Method 2: Percentage plus interest
Some credit card issuers set your minimum payment by computing the percentage of your statement balance and adding the interest and fees charged during the statement period. Considering the previous example with a 20 dollar monthly interest charge and a 30 dollar late fee, you can compute the minimum payment in the following way:
Minimum payment = Statement balance × Minimum percentage + Interest charges + Fees
Minimum payment = 1,000 × 0.01 + 20 + 30
Minimum payment = 60 dollars
Note that the percentage method applies exclusively when the resulting amount is larger than the defined minimum payment. For example, if you have a small statement balance, say 100 dollars, the minimum payment with a flat percentage method (i.e., 1 percent) would result in merely 1 dollar. If the defined minimum payment is 20 dollars, the required minimum would be this amount, and the percentage method would be set aside.
How to use the credit card minimum payment calculator?
In the following, you can read how to employ the credit card minimum payment formula:
Statement balance: For the first step, you need to set the statement balance, which is the base of the interest calculation. Note that credit card issuers apply the interest rate on your average daily balance during the current billing cycle to compute the accrued interest. After they add up previous balances, the transactions you made during the current billing cycle, and the related accrued interest and fees, they obtain the total statement balance.
Due date: The closest day by which you need to pay your next monthly credit card payment.
APR: The annual percentage rate provided by the credit card issuer. If multiple APRs apply to your balance, you may check the real APR with our credit card APR calculator.
Interest capitalization frequency (in advanced mode): Most credit card issuers apply daily capitalization (360 or 365 times per year), which means that interest is calculated and added to your balance on each day. To get more insight into the mechanism behind this process, you may check out our compounding interest calculator.
Minimum payment: The amount required to pay monthly to avoid late fees or charges. It applies only when the resulting payment is higher than the minimum payment computed by the minimum percentage.

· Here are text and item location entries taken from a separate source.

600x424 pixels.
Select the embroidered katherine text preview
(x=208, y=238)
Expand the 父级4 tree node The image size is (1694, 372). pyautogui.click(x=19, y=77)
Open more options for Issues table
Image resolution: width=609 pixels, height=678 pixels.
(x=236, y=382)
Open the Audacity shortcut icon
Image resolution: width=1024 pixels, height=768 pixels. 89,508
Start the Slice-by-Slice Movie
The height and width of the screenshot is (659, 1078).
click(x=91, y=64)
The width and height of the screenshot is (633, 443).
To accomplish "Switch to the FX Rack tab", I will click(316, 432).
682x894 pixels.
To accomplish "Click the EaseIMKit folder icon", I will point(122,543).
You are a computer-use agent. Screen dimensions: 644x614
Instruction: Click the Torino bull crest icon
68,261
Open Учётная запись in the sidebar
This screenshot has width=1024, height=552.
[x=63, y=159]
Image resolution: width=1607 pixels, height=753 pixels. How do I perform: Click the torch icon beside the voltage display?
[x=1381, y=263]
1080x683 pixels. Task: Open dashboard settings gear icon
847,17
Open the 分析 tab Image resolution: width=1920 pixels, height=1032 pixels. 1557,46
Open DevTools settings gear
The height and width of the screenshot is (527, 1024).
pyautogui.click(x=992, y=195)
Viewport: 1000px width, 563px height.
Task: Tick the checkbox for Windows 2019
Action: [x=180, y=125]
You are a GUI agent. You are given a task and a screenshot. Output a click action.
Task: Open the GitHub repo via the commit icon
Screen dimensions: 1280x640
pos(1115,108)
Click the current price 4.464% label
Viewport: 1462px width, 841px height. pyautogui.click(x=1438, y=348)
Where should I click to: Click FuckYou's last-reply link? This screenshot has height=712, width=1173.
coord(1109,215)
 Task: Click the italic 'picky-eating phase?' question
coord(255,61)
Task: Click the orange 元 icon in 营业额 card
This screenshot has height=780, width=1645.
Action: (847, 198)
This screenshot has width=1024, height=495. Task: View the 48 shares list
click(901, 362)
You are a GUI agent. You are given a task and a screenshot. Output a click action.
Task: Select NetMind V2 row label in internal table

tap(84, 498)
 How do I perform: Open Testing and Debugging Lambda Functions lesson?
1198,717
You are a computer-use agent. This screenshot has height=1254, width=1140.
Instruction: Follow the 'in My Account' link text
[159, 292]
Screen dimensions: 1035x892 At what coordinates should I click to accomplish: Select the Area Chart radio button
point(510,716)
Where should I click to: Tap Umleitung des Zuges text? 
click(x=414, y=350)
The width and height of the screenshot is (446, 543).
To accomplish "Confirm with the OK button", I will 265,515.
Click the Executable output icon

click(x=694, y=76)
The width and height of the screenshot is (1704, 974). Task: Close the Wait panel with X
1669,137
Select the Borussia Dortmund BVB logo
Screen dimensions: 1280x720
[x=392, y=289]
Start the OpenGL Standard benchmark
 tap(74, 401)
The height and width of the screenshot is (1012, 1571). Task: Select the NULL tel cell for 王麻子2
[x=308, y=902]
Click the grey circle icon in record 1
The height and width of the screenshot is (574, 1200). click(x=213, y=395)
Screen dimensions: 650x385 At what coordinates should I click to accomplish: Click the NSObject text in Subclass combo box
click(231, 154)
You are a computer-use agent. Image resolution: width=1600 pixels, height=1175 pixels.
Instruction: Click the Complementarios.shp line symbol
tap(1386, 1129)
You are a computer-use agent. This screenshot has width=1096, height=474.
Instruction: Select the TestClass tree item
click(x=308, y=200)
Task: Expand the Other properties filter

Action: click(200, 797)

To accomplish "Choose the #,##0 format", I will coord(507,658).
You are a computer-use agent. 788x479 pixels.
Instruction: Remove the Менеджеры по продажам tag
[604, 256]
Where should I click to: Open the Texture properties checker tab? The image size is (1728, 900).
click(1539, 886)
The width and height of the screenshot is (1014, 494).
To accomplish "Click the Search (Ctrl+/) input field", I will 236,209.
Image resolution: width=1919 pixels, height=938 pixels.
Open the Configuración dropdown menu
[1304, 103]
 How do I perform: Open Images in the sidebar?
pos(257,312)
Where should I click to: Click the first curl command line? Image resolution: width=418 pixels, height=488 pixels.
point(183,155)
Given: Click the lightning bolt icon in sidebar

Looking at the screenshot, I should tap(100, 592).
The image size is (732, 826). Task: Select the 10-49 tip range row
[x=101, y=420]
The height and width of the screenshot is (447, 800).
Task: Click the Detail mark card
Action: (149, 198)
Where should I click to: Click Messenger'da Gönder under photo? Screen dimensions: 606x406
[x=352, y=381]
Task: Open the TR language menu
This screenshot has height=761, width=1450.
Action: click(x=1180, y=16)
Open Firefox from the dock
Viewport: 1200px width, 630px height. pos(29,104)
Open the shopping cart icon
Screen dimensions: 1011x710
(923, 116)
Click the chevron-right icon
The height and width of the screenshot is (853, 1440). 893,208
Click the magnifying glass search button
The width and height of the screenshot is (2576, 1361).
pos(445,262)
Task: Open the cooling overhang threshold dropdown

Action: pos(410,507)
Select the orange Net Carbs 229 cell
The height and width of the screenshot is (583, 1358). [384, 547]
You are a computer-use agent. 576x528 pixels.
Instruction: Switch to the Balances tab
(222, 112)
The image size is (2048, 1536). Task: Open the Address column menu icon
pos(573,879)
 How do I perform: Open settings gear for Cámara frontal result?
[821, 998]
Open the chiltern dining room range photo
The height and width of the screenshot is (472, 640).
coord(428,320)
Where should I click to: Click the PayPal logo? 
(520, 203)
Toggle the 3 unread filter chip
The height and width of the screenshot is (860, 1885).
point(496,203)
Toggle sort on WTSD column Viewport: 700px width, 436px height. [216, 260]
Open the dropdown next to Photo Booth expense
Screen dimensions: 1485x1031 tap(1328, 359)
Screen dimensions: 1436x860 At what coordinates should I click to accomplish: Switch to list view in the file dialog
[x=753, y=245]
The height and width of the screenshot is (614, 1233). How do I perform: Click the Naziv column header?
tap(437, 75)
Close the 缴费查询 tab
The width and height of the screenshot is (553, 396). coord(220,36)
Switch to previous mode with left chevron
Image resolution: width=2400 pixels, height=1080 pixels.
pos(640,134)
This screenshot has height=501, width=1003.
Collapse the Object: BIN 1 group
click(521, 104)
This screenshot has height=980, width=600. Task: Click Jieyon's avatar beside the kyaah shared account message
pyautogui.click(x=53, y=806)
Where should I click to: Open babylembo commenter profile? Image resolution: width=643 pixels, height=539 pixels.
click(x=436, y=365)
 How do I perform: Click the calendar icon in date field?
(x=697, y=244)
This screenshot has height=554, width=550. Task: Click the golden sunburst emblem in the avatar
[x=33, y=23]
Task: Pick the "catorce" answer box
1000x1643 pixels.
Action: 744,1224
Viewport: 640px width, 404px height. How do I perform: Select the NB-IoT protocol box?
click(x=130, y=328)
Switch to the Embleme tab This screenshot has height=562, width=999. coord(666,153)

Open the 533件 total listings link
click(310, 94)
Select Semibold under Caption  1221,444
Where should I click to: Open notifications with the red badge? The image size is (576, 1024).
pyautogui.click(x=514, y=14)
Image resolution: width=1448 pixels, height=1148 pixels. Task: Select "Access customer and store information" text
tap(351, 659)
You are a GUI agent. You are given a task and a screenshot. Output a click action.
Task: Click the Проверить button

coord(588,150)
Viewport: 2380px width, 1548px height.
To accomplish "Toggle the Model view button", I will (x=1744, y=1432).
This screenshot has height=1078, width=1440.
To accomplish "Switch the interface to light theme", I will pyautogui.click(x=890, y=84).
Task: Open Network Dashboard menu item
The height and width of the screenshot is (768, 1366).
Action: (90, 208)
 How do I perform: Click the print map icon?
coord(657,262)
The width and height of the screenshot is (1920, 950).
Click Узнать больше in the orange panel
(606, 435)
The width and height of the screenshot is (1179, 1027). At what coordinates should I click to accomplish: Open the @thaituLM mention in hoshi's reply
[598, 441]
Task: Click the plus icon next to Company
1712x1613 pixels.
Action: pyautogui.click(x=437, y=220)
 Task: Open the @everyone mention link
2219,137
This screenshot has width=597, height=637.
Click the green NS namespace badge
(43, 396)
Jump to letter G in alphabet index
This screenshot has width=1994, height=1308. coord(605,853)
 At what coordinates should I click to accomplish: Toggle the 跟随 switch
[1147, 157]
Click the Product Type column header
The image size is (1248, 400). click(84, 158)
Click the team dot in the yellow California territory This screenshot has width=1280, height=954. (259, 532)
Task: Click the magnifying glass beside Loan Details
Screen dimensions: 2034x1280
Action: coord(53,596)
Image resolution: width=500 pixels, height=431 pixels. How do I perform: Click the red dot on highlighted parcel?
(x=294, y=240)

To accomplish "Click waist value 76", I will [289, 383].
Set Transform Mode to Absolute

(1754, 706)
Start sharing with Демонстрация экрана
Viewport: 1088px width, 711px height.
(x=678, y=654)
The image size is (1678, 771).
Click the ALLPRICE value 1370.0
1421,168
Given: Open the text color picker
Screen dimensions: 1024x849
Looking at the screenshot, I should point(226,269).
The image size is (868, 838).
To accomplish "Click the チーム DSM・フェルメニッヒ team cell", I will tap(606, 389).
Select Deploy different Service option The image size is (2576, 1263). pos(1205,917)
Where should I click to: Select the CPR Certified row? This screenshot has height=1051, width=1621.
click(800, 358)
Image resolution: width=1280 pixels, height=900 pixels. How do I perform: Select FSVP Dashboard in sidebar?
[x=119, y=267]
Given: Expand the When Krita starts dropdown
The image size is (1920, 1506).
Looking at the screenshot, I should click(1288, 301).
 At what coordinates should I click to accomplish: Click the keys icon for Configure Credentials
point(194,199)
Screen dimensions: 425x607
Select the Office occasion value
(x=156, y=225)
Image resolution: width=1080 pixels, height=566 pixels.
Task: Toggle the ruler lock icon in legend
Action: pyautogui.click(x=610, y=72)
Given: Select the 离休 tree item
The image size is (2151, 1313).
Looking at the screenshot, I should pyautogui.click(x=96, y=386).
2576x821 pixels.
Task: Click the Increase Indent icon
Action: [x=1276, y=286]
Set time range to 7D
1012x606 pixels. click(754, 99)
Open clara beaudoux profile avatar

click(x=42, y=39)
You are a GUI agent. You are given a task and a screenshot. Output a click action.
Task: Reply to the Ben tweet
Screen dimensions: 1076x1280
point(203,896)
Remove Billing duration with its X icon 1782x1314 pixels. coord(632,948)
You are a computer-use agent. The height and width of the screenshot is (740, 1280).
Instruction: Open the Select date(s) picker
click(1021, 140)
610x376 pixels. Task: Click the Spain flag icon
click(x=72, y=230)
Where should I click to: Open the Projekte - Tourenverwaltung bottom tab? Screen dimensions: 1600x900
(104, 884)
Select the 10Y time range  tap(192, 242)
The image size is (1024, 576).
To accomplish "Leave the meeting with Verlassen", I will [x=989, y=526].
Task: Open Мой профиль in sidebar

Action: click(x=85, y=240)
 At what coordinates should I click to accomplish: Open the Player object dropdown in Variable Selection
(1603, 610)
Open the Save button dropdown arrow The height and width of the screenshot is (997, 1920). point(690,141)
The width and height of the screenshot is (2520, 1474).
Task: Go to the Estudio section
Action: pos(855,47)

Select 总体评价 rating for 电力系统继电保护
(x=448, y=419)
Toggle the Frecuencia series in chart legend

Minimum percentage: The percentage of the statement balance you need to pay to avoid late fees. Note that it applies only when the resulting payment is higher than the minimum payment amount mentioned above.
Minimum percentage calculation method: credit card issuers may use flat percentage or percentage + interest to compute your monthly minimum payment. In the former case, the minimum payment is always the statement balance at the due date, but in the latter case, the interest amount is added.
Monthly fixed payment: Here, you can set the actual or hypothetical payment amount that you would like to compare with the case of paying only the required monthly minimum. Optionally, you can leave it to zero to avoid comparison and to analyze the monthly payments exclusively.
In the result section, you can read the main details of payments with minimum payments and fixed payments. You can also learn how much interest you can save if you pay a higher fixed amount than the monthly minimum.
In the dynamic chart, you can follow the balances of both scenarios - paying the required minimum and making a fixed payment.
You can check in the table of payment schedules the opening and closing balances at a given due date with the exact amount of monthly payments and the allocation between principal and interest.
The results of the credit card minimum payment calculator should be considered as a model for financial approximation. All payment figures, balances, and interest figures are estimates based on the data you provided in the specifications that are, despite our best efforts, not exhaustive.
Thus, and mostly because of the multiple interest rates applied on fluctuating daily balances, the calculator is created for instructional purposes only. Yet, if you experience a relevant drawback or encounter any inaccuracy, we are always pleased to receive useful feedback and advice.